The Macro: Currency Depreciation Is a Tax on Being Born in the Wrong Country
If you hold your savings in Turkish lira, Nigerian naira, or Argentine pesos, you’ve been losing money for years. Not because of bad investments. Not because of overspending. Just because the currency your paycheck arrives in keeps sliding against the dollar. The lira lost roughly 80% of its value against USD between 2018 and 2024. The naira fell more than 70% in a single year after Nigeria’s central bank floated the currency in mid-2023. Argentina’s peso depreciation is so extreme it barely registers as news anymore.
People in these countries are not unaware of the problem. They are actively, desperately trying to solve it. Black market dollar exchanges thrive in Lagos, Cairo, and Buenos Aires. Crypto adoption in emerging markets is significantly higher than in the US or Europe, and it’s not because people are speculating on memecoins. They’re trying to park their savings somewhere that won’t lose 30% by December.
The existing solutions range from clunky to predatory. USDT and USDC are useful but require crypto literacy and wallet management that most people don’t have. Traditional dollar accounts at international banks have minimum balances that are laughable for a teacher in Karachi. Wise and Payoneer serve cross-border freelancers well, but they’re not really savings products.
What’s missing is a product that works like a normal bank app, offers dollar-denominated savings with real yield, and doesn’t require a US address or $10,000 minimum balance. That gap is enormous. We’re talking about 100 million people on the conservative end, probably closer to a billion, who would use this product tomorrow if it existed and they trusted it.

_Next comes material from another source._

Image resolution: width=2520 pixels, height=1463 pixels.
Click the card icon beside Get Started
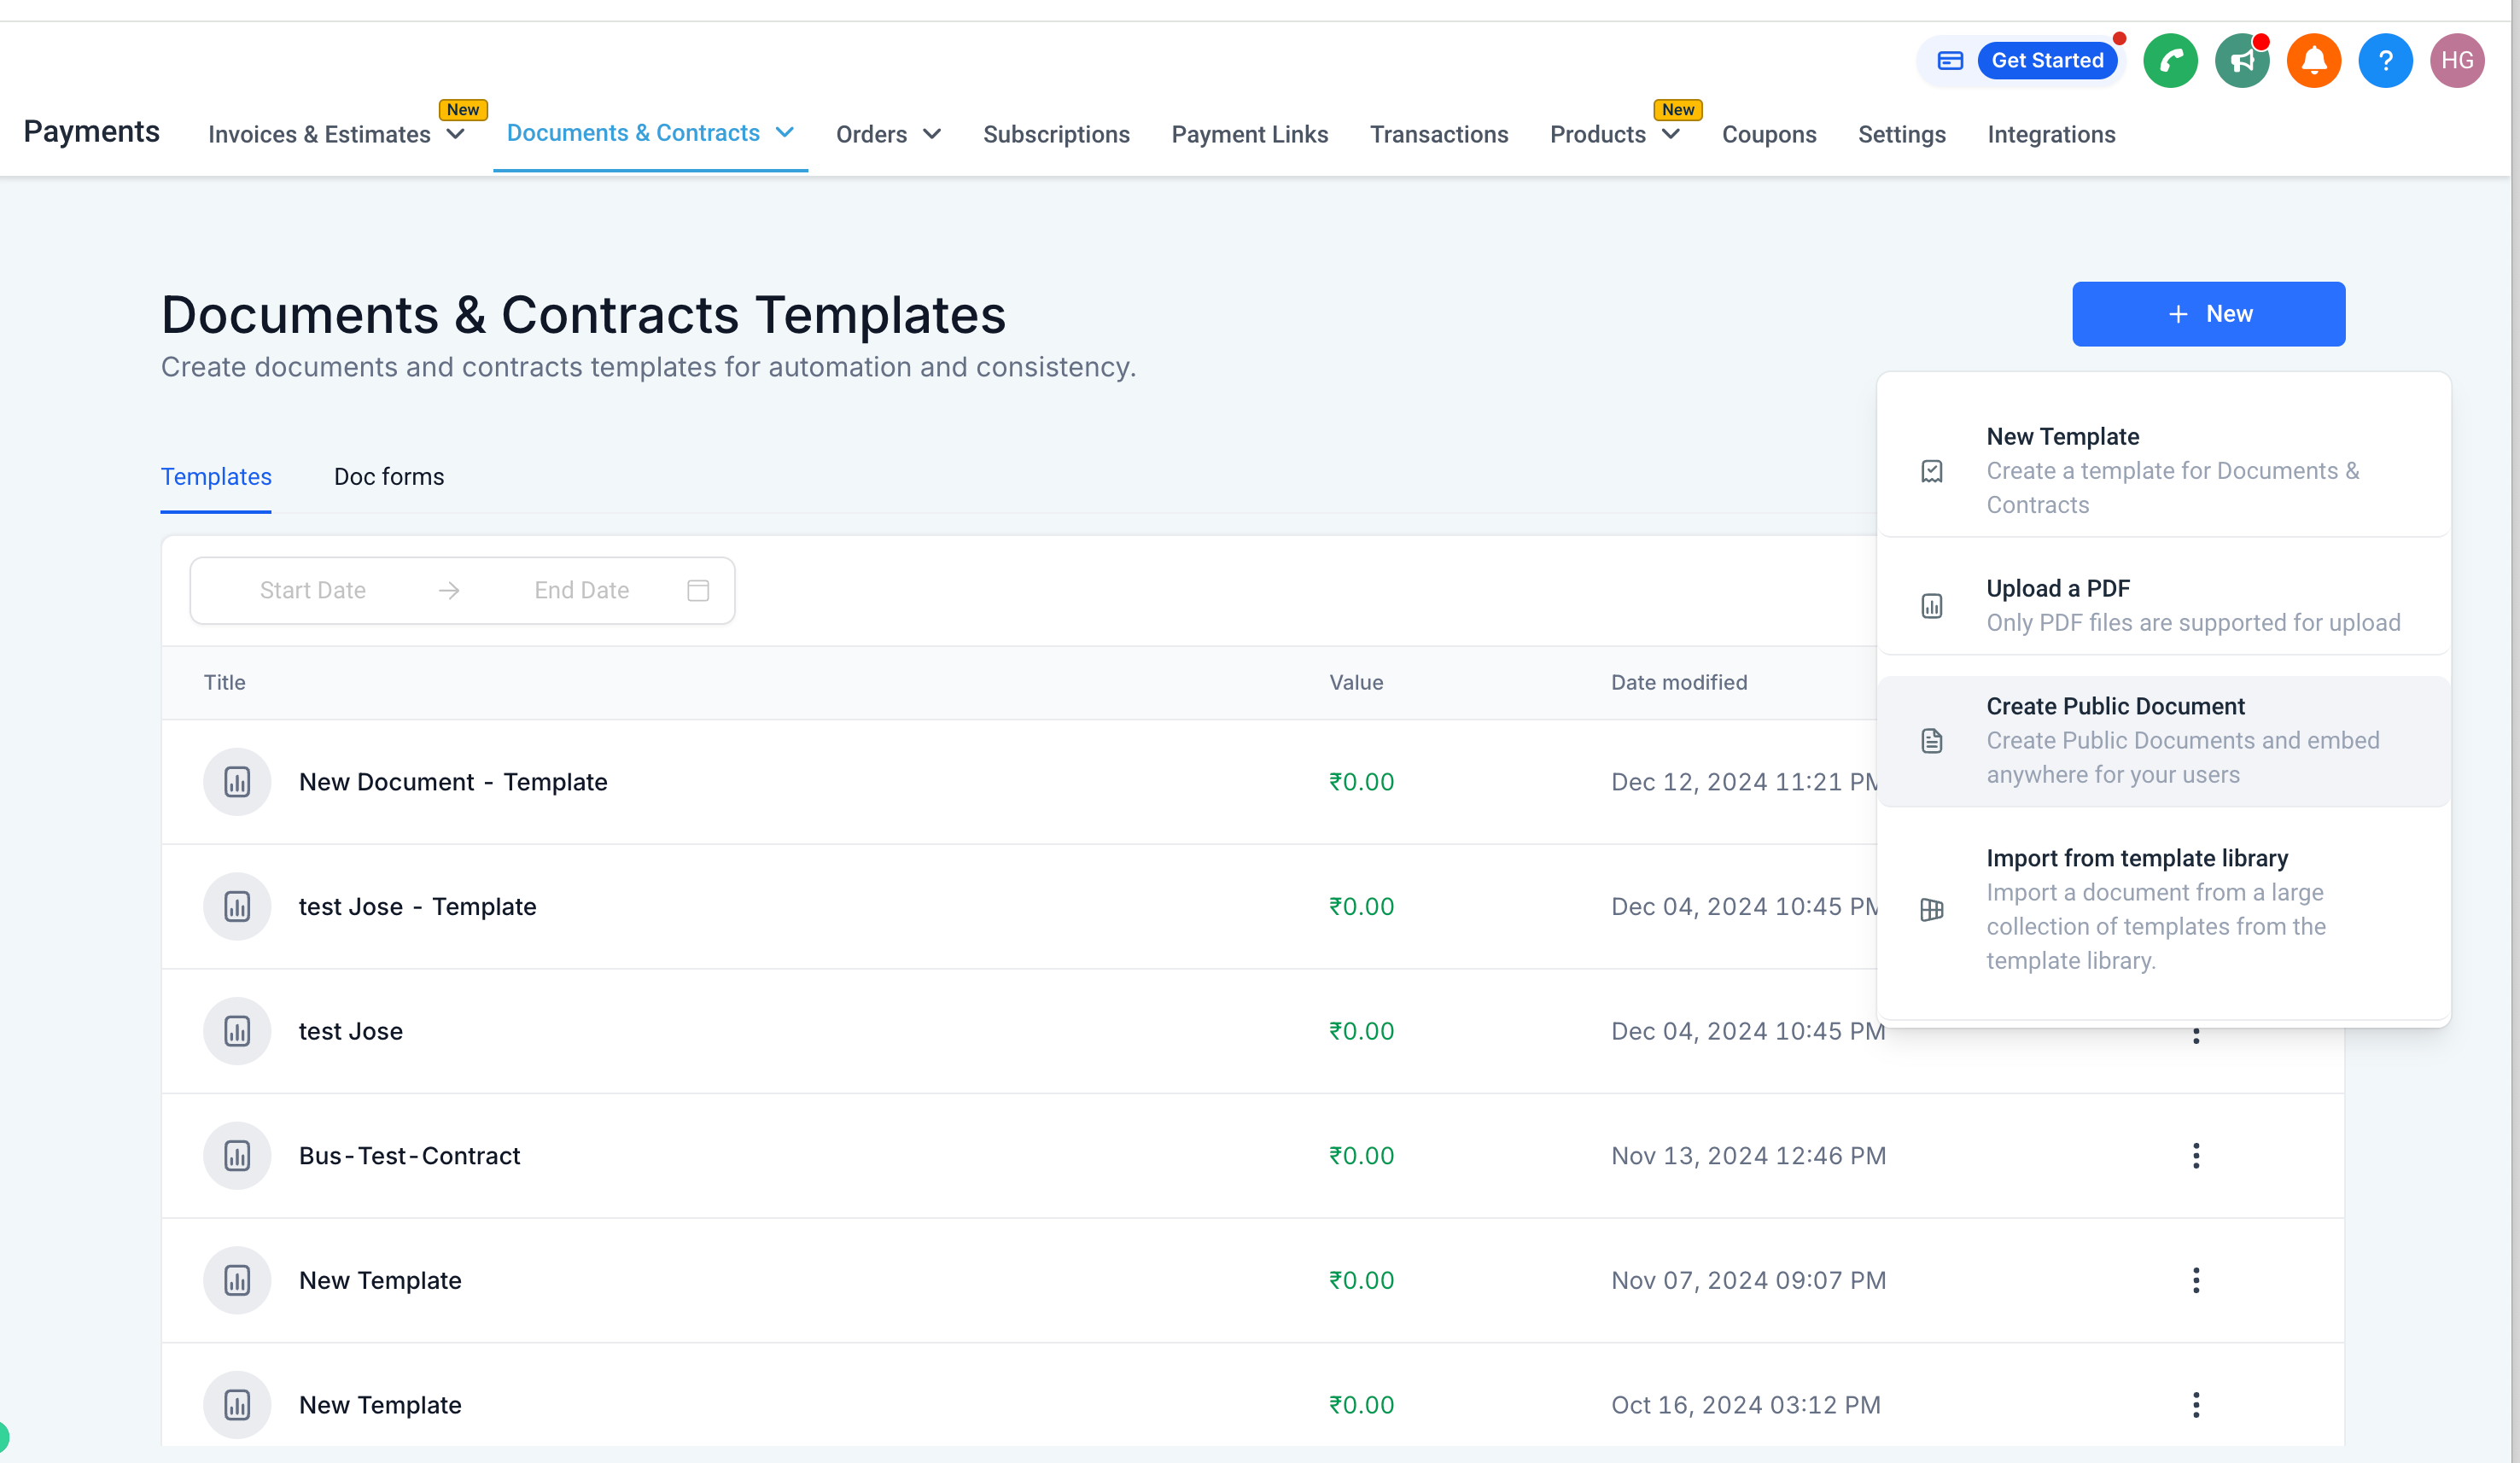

The Micro: A Dollar Account That Runs on Stablecoins Under the Hood
Karsa is a neobank that gives users a USD account backed by stablecoins. You download the app, fund your account, and your money sits in dollar-denominated stablecoins earning 4-5% yield. You get a virtual Visa card (physical is coming soon) to spend online and in person. You can send money to any bank account globally.
The crypto infrastructure is largely invisible to the end user. This is not a wallet app where you need to understand gas fees and seed phrases. It looks and feels like a banking app. The stablecoin layer is the engine, not the interface.
Shahryar Hasnani and Dale Wilson are the founders, both out of New York and part of YC’s Winter 2025 batch. Shahryar previously ran business development at an Ethereum infrastructure startup. Dale was protocol development lead at a layer 1 AI blockchain. They’re crypto-native builders who seem to understand that the mass market doesn’t care about blockchain architecture. It cares about not losing money.
The product is live on both iOS and Android. The landing page lists compatibility with Upwork, Fiverr, Binance, and PayPal, which tells you who the initial target users are: freelancers in emerging markets who earn in dollars through platforms but live in countries with unstable currencies. That’s a smart wedge. These users already have dollar income. They just need somewhere better to keep it.
The competitive field includes Accrue (dollar savings for non-US residents), Chipper Cash (pan-African fintech), and various crypto-native products like Lemon in Argentina. Karsa’s bet is that combining stablecoin yield, a Visa card, and a clean banking UX in one app is the combination nobody has nailed yet.
The Verdict
I think Karsa is going after one of the biggest underserved markets in fintech, and the product design choices suggest they understand the user better than most crypto-adjacent companies do. Hiding the stablecoin infrastructure behind a banking interface is the right call. Most people don’t want to understand how their savings are denominated at the protocol level. They want to know their money is safe and growing.
The risk is regulatory. Every country with a weak currency also has a government that gets nervous when its citizens start parking their savings in dollars. Nigeria has cracked down on crypto exchanges. Turkey has imposed capital controls. Argentina changes its currency rules roughly every fiscal quarter. Karsa will need to navigate this country by country, and any one government decision could shut them out of a major market overnight.
At 30 days, I’d want to see deposit volume from their first cohort of freelancers. At 60 days, I’d want to know if users are treating it as a savings product (sticky) or a transfer corridor (transactional). At 90 days, the question is whether they’ve started expanding beyond freelancers into the broader mass market, because that’s where the billion-user number lives or dies. The product is clean, the team gets the space, and the market pull is undeniable. Execution in hostile regulatory environments is the whole ballgame.